Le Buone pratiche per la storia orale, emanate nel 2015, sono state revisionate nel 2020 per adeguarle al Regolamento generale per la protezione dei dati personali (GDPR), approvato nel 2016 e operativo a partire dal 2018.
Qui i riferimenti alle principali novità.
Qui le FAQ sull’applicazione del GDPR alla storia orale (con in appendice un Modulo per l’autorizzazione all’intervista e un modello di Informativa sul trattamento dei dati personali per la raccolta di fonti orali).
Qui il link alla precedente versione del 2015 delle Buone pratiche per la storia orale (English version 2015 – Versión en español 2015).
AISO (ASSOCIAZIONE ITALIANA DI STORIA ORALE)
BUONE PRATICHE PER LA STORIA ORALE
Seconda versione, 2020
PRESENTAZIONE
Storia orale, fonti orali
La storia orale è la particolare metodologia della ricerca storica basata sulla produzione e l’utilizzo di fonti orali.
Frutto di interviste con testimoni e portatori di memoria, tali fonti sono fortemente intenzionali, prodotte in quanto finalizzate a una ricerca, e per questo diverse da quelle archivistiche. Esse consistono in genere in un racconto approfondito di esperienze e riflessioni personali, reso possibile concedendo ai narratori un tempo sufficiente per dare alla propria storia la pienezza che desiderano. In quanto narrazioni in prima persona, da parte di un o una testimone che si presenta con nome e cognome, le fonti orali quasi sempre contengono informazioni personali e confidenziali. Inoltre, in quanto documenti sonori o audiovisivi, esse includono alcuni elementi intrinsecamente legati alla sfera personale e corporea, quali, ad esempio, la voce o l’immagine dei soggetti coinvolti nell’intervista.
Per tutti questi motivi l’acquisizione, la conservazione e la diffusione delle fonti orali richiedono particolari tutele.
AISO
L’Associazione Italiana di Storia Orale (AISO), affiliata alla International Oral History Association (IOHA), si è costituita nel 2006 per mettere in comunicazione le molte realtà legate alla ricerca con le fonti orali promosse in Italia sia da singoli, sia da enti, istituti e associazioni.
Tra le sue attività ha un ruolo precipuo la formazione alla pratica della storia orale (intesa sia come preparazione dei nuovi ricercatori e ricercatrici, sia come loro formazione continua) e alla consapevolezza degli aspetti deontologici che sono peculiari a questa metodologia.
Buone pratiche. Perché e perché adesso?
Il documento “Buone pratiche per la storia orale” si propone come uno strumento di informazione e sensibilizzazione. Non intende imporre standard alla ricerca, ma raccomandare buone pratiche che aiutino chi fa ricerca sul campo a svolgere bene il proprio lavoro. Esso contribuisce a colmare un vuoto, poiché è difficile trovare occasioni istituzionali che preparino a riflettere adeguatamente su alcune criticità fondamentali della ricerca storica. In particolare, nel fare storia con le fonti orali le responsabilità della riflessione deontologica sono spesso lasciate esclusivamente sulle spalle del singolo ricercatore, al suo apprendimento sul campo e al suo personale – e spesso solitario – dialogo con le esperienze di ricerca degli storici e delle storiche che l’hanno preceduto.

■ DATI RIPORTATI:

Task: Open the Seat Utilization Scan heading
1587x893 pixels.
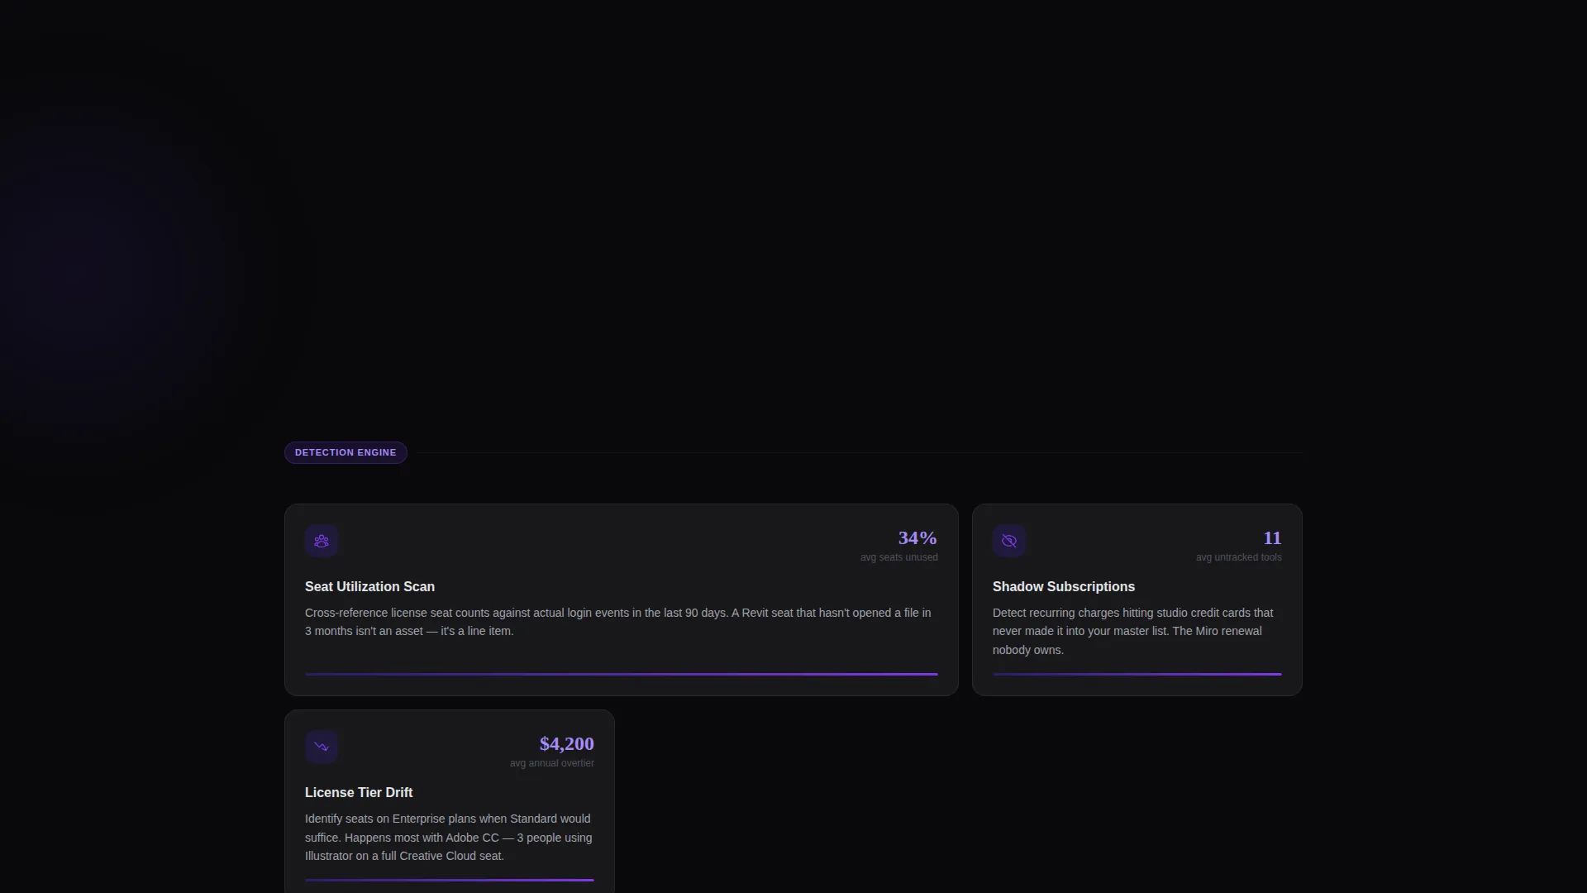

■ COMPITI DA SVOLGERE:
• 1. Secondo il brano sulla storia orale, a quale associazione internazionale è affiliata l'AISO?
• 2. Trascrivi fedelmente dal brano sulla storia orale il passo che parte dalle parole "Qui le FAQ sull’applicazione" e si ferma dopo le parole "DI STORIA ORALE)".

■ ELENCO DELLE RISPOSTE:
• 1. Alla International Oral History Association (IOHA).

• 2.
Qui le FAQ sull’applicazione del GDPR alla storia orale (con in appendice un Modulo per l’autorizzazione all’intervista e un modello di Informativa sul trattamento dei dati personali per la raccolta di fonti orali).
Qui il link alla precedente versione del 2015 delle Buone pratiche per la storia orale (English version 2015 – Versión en español 2015).
AISO (ASSOCIAZIONE ITALIANA DI STORIA ORALE)